If an entry holds a picture, leave the picture out and copy the rest exactly.

Segment Start: DATA TO EXAMINE

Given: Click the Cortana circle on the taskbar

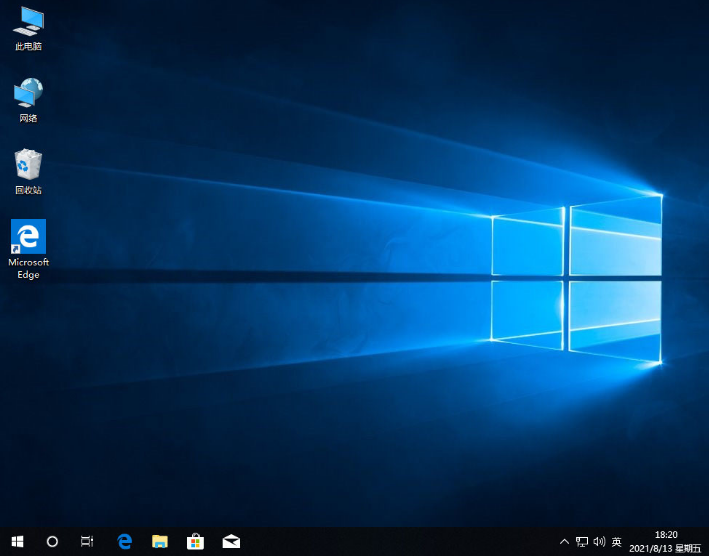Looking at the screenshot, I should (x=52, y=541).
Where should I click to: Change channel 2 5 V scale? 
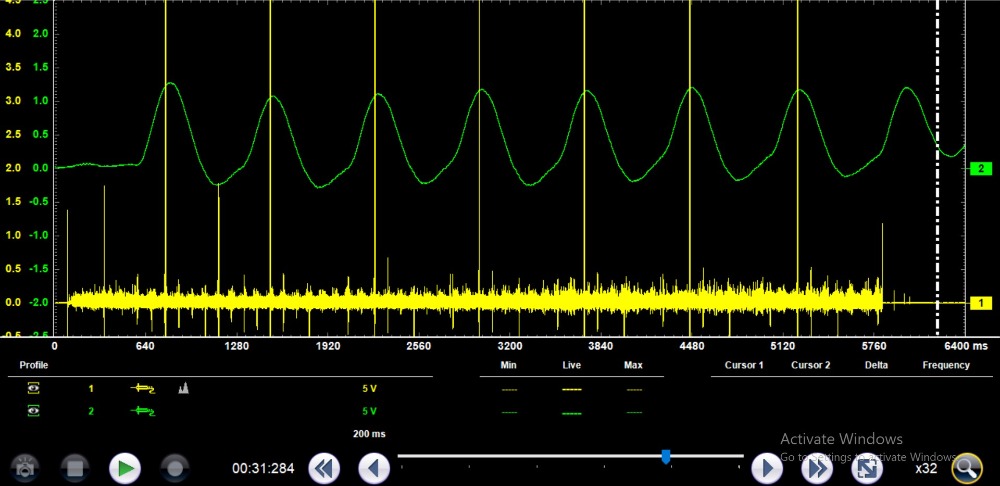pyautogui.click(x=369, y=412)
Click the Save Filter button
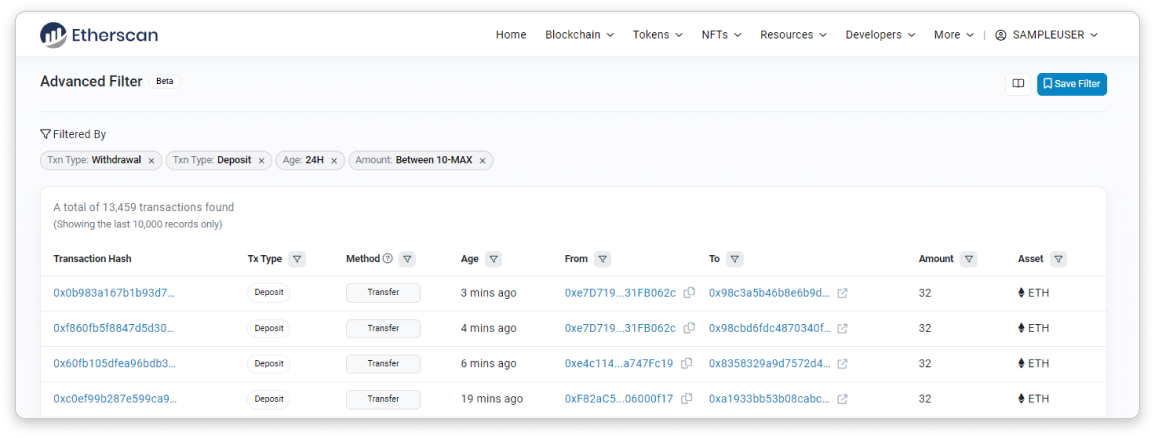 coord(1071,84)
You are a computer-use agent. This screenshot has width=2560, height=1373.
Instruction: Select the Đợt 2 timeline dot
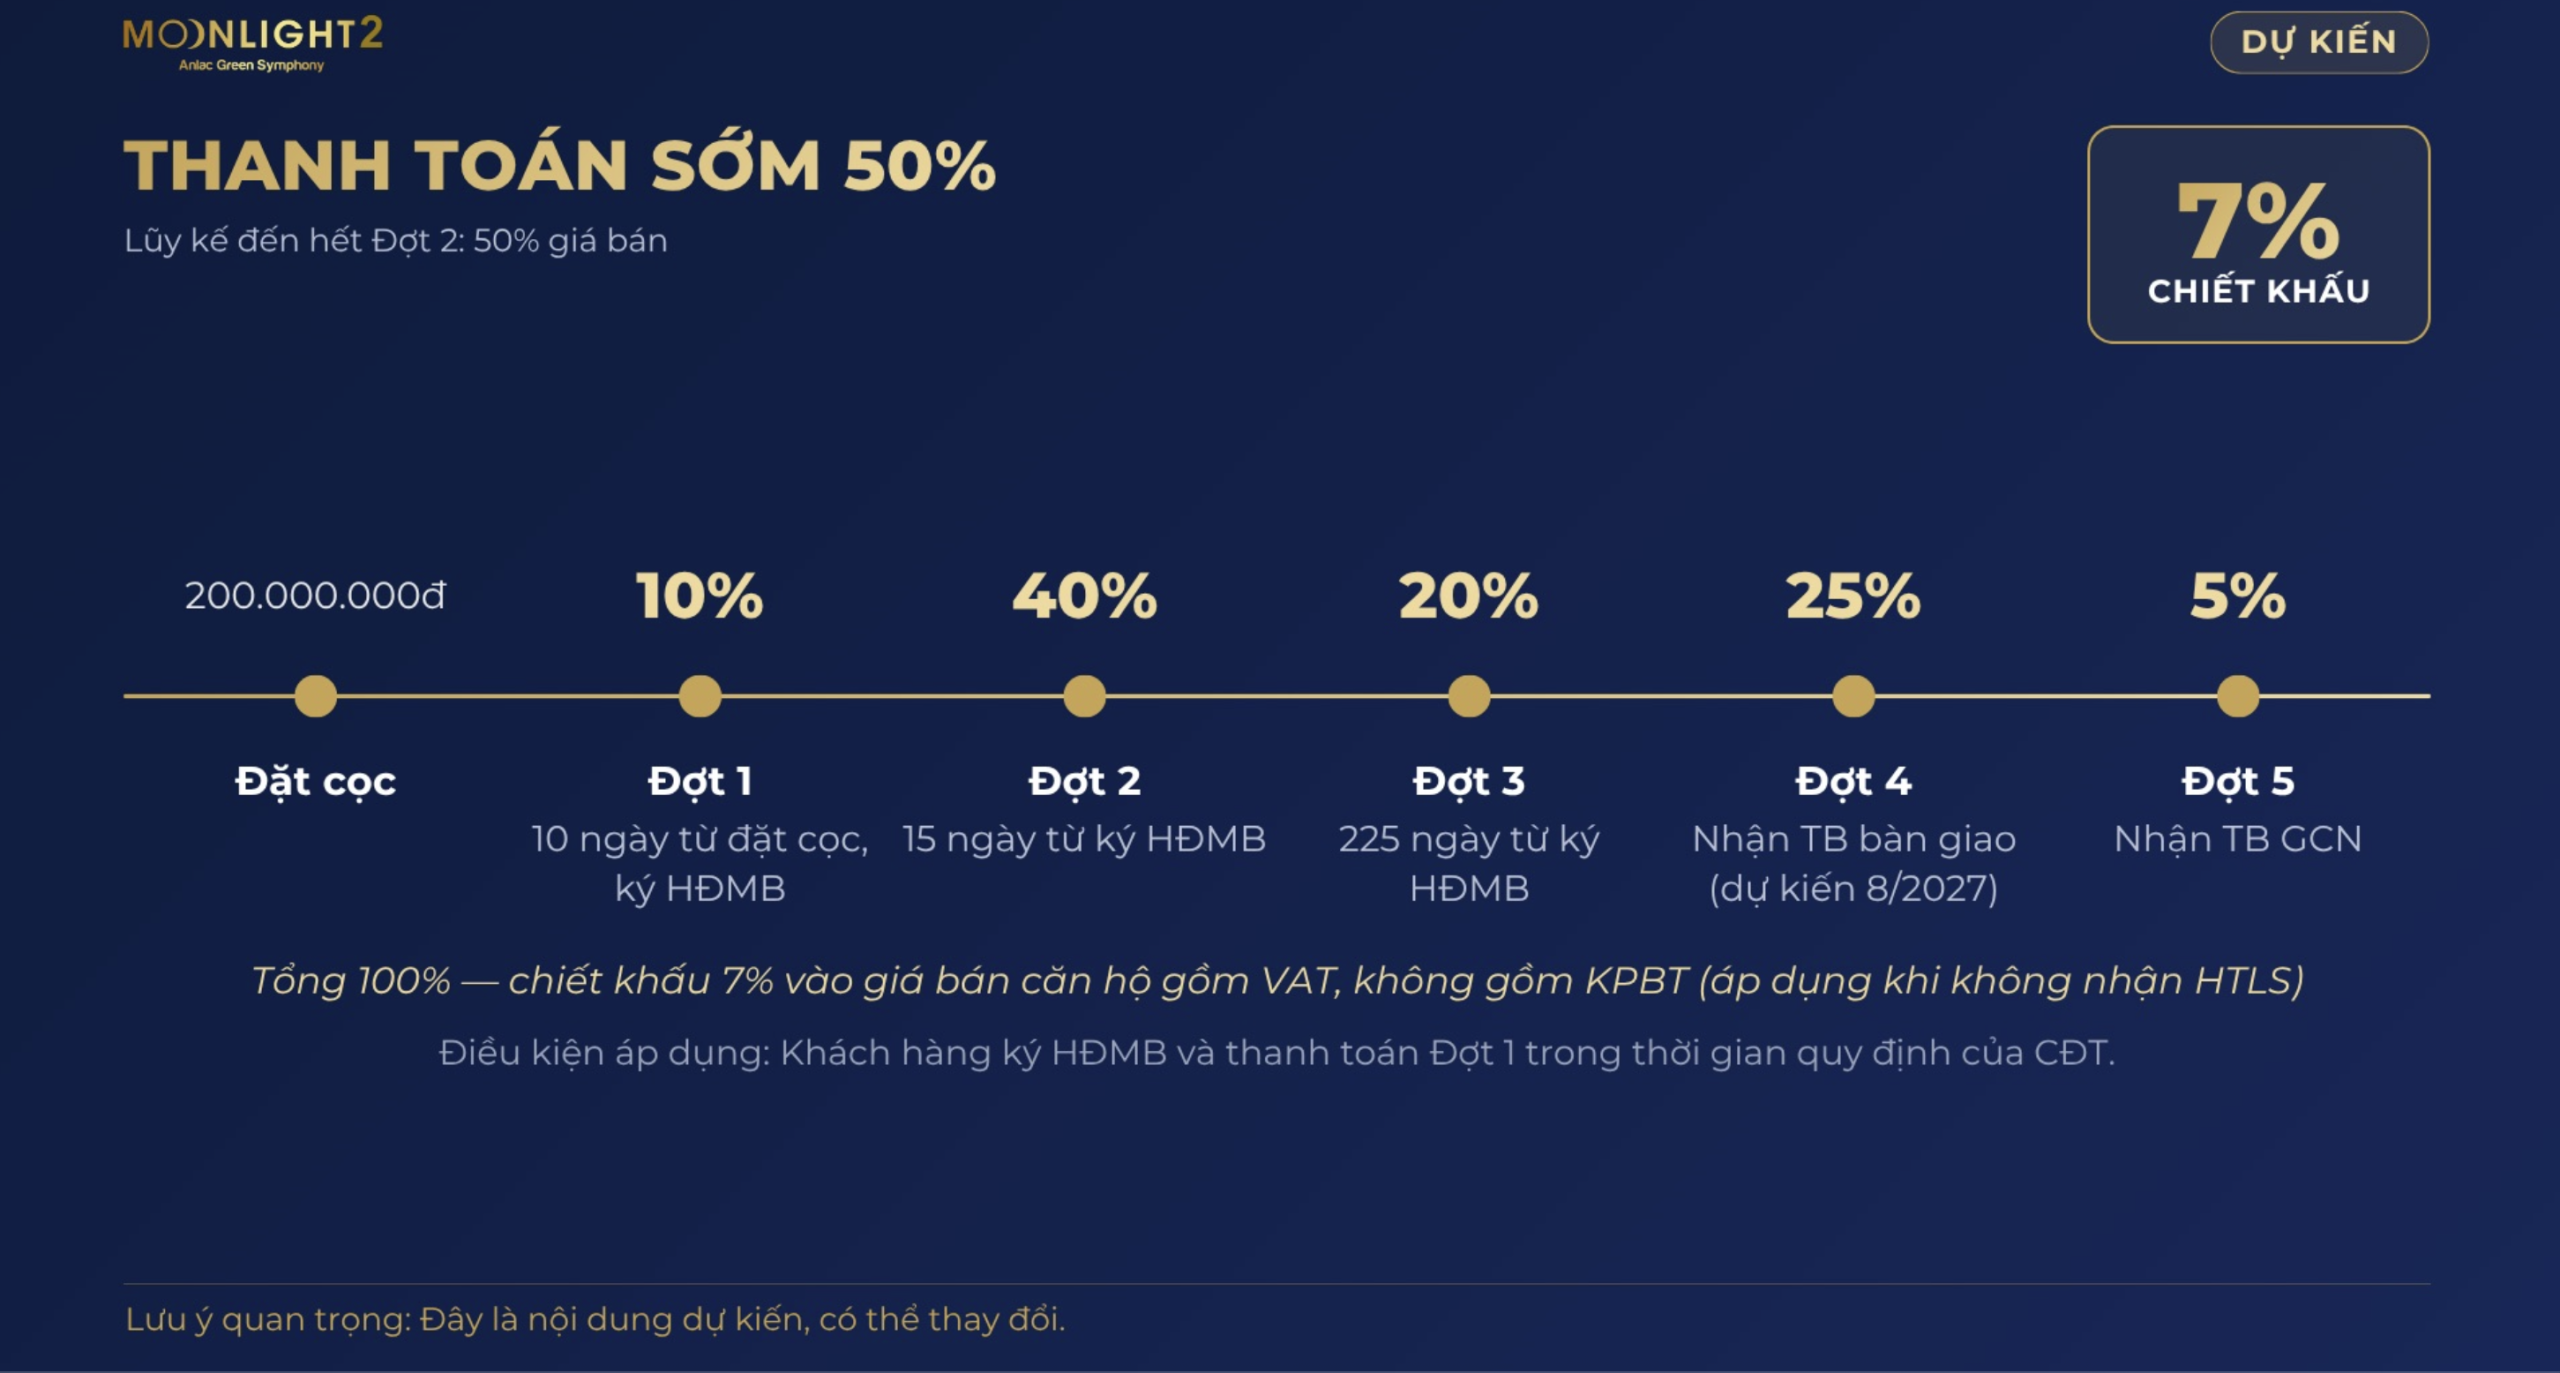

Segment End: DATA TO EXAMINE

ANSWER TO THIS EXERCISE:
Given: Click the Cortana circle on the taskbar

Looking at the screenshot, I should (x=52, y=541).
Where should I click to: Change channel 2 5 V scale? 
pyautogui.click(x=369, y=412)
Click the Save Filter button
 coord(1071,84)
You are a computer-use agent. This screenshot has width=2560, height=1373.
Instruction: Select the Đợt 2 timeline dot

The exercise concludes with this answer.